Um carro de som e cerca de 50 pessoas segurando faixas, apitos e pompons, com os rostos pintados, camisetas personalizadas e sede de Justiça. Foi assim a passeata realizada ontem de manhã na cidade para homenagear Lucas de Passos Freitas, 17, e pedir agilidade no processo contra seu assassino confesso Willian Pessoni, 27, que está em liberdade.
Lucas morreu no último dia 15 depois de ser baleado com quatro tiros em frente à porta da sua casa. O autor dos disparos foi Willian Pessoni. Para a polícia, o motivo do crime seria o fato de Lucas ter se envolvido com a namorada de Pessoni. Pessoni confessou ter atirado, mas nega que o motivo seria a namorada. Segundo ele, o crime ocorreu em legítima defesa.
A manifestação começou por volta das 10h30, na praça da Rua Capitão José Pinheiro de Lacerda, no Jardim Aeroporto I, perto do local do assassinato. Organizado pelo Sindicato dos Sapateiros, o manifesto recebeu ajuda da Polícia Militar, que escoltou os participantes. A divulgação foi feita em algumas escolas da cidade e por meio da entrega de panfletos explicativos.

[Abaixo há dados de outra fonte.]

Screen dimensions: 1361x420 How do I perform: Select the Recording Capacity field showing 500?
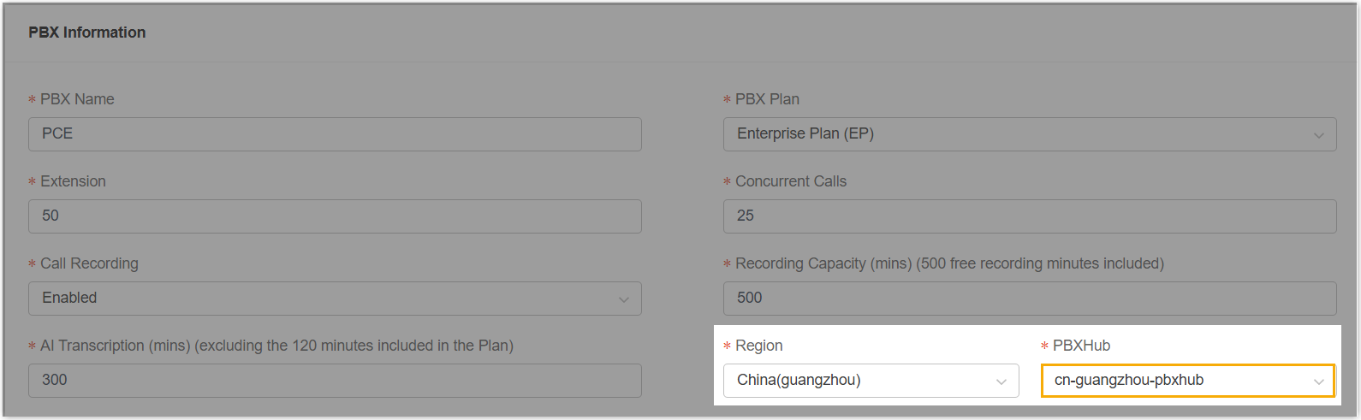point(1029,299)
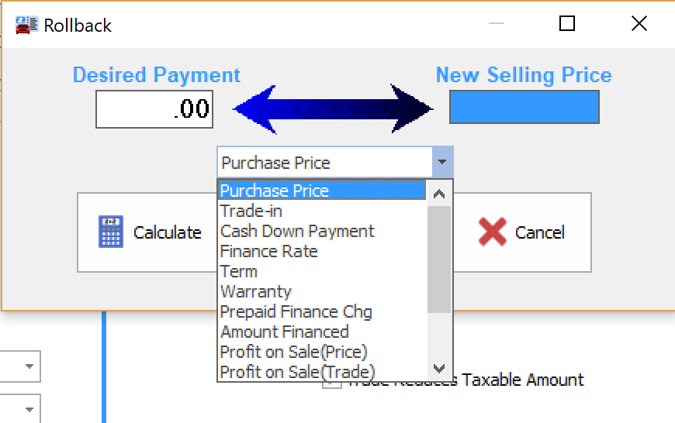Open the upper dropdown behind the dialog
This screenshot has width=675, height=423.
click(29, 366)
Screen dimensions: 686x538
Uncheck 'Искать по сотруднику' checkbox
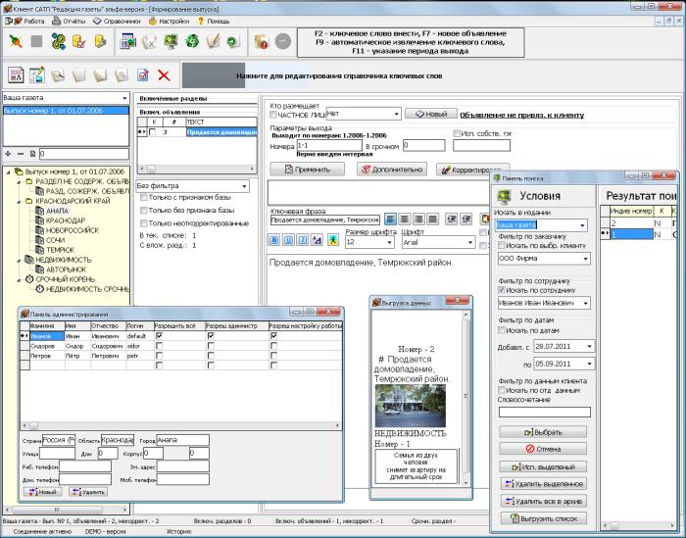tap(503, 290)
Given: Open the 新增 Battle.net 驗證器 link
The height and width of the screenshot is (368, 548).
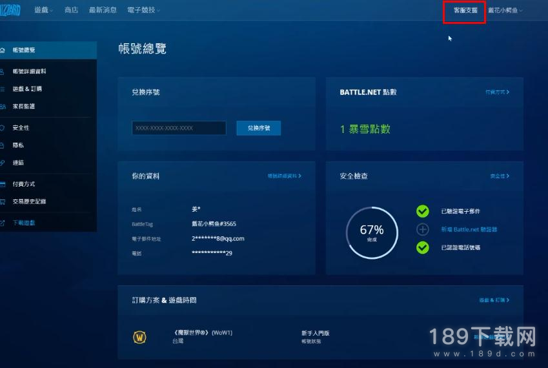Looking at the screenshot, I should point(469,229).
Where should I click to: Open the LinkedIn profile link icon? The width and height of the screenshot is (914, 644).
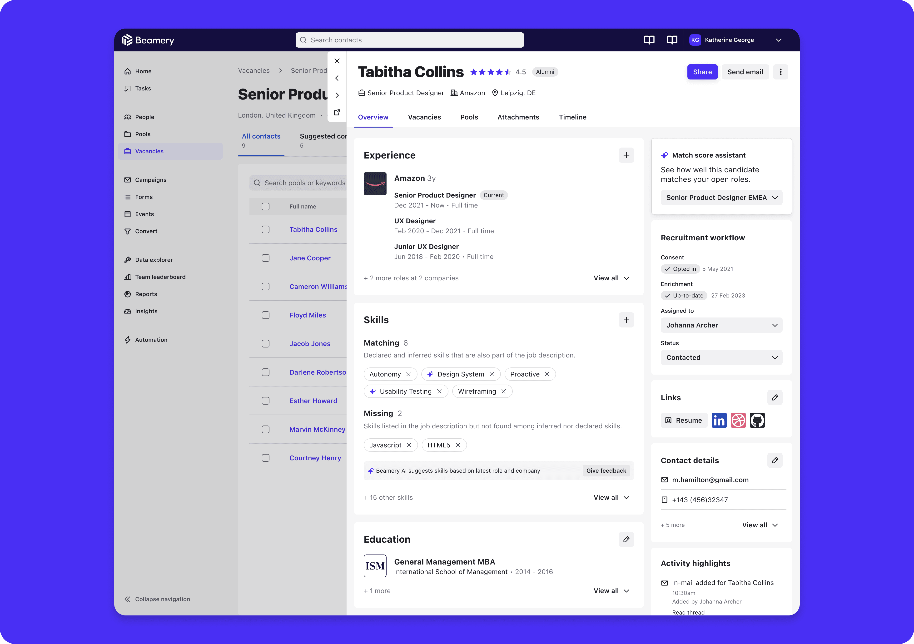tap(719, 420)
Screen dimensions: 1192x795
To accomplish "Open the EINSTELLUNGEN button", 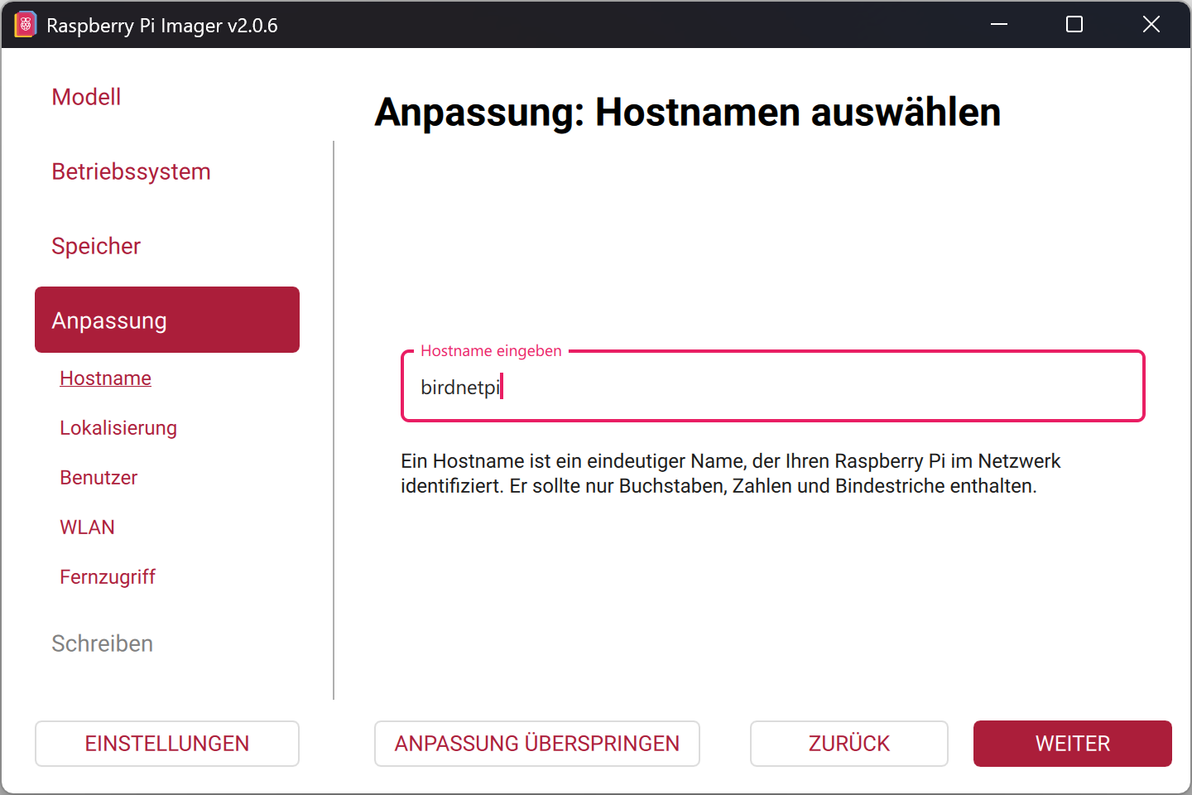I will coord(167,744).
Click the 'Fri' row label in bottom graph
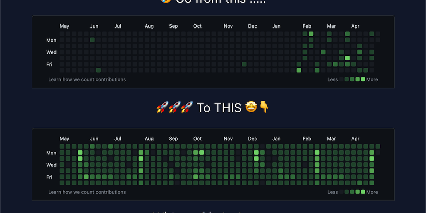The image size is (426, 213). pyautogui.click(x=50, y=177)
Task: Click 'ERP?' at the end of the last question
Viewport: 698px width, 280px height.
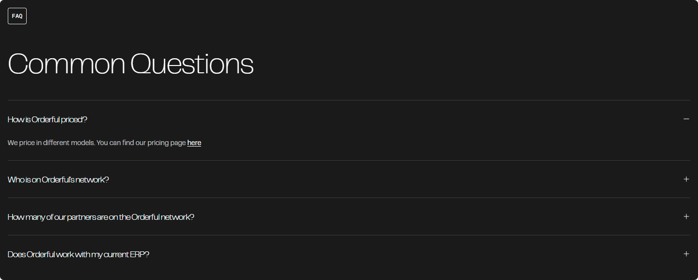Action: (x=140, y=254)
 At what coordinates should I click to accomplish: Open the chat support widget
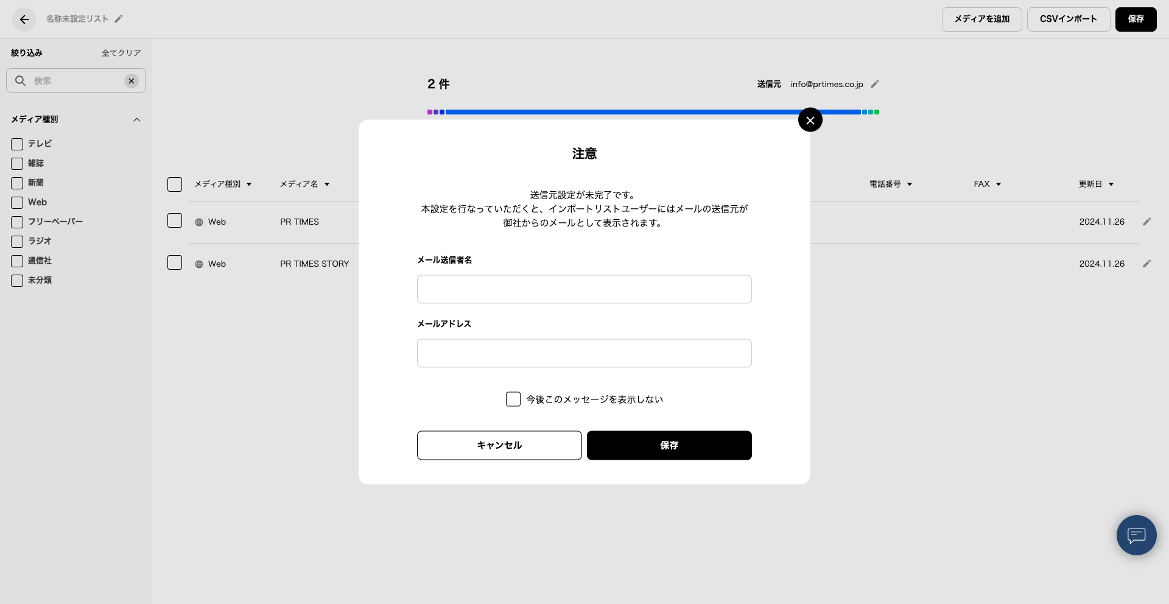coord(1136,535)
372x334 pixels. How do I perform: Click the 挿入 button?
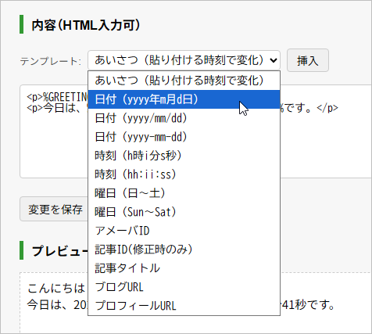[308, 60]
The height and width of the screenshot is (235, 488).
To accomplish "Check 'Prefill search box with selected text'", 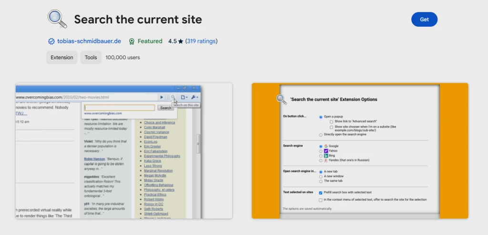I will 321,192.
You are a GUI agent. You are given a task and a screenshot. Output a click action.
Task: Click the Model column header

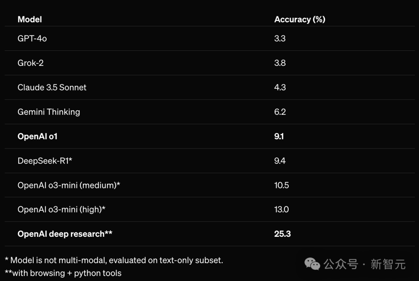tap(29, 19)
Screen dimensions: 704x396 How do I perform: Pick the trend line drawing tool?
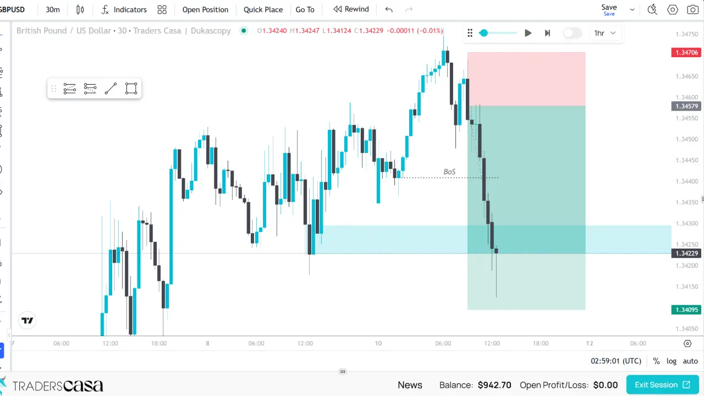(x=111, y=89)
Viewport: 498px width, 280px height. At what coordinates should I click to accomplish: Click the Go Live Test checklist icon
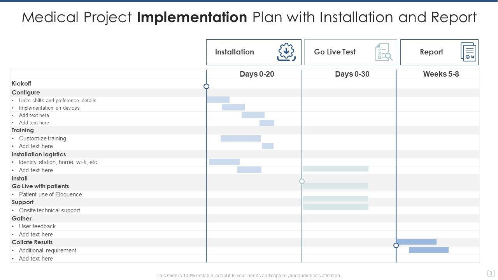[383, 52]
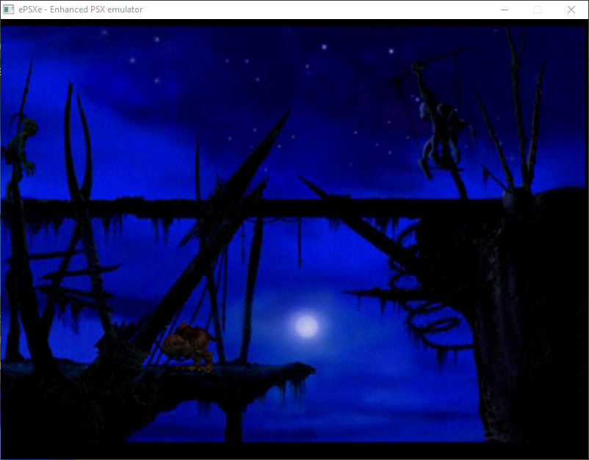Close the ePSXe emulator window

click(x=571, y=10)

A pé, em bicicletas, carros ou motos, os familiares, amigos e pessoas que se sensibilizaram com a história percorreram os bairros, seguindo o trajeto da passeata até o Centro da cidade. Na Praça Nossa Senhora da Conceição, os irmãos da vítima ocuparam a Concha Acústica, paralisando a abertura da Virada Esportiva que acontecia no local, para reivindicar a igualdade dos direitos.
Pelo microfone repetiam o grito de guerra “Paz, justiça e cadeia”.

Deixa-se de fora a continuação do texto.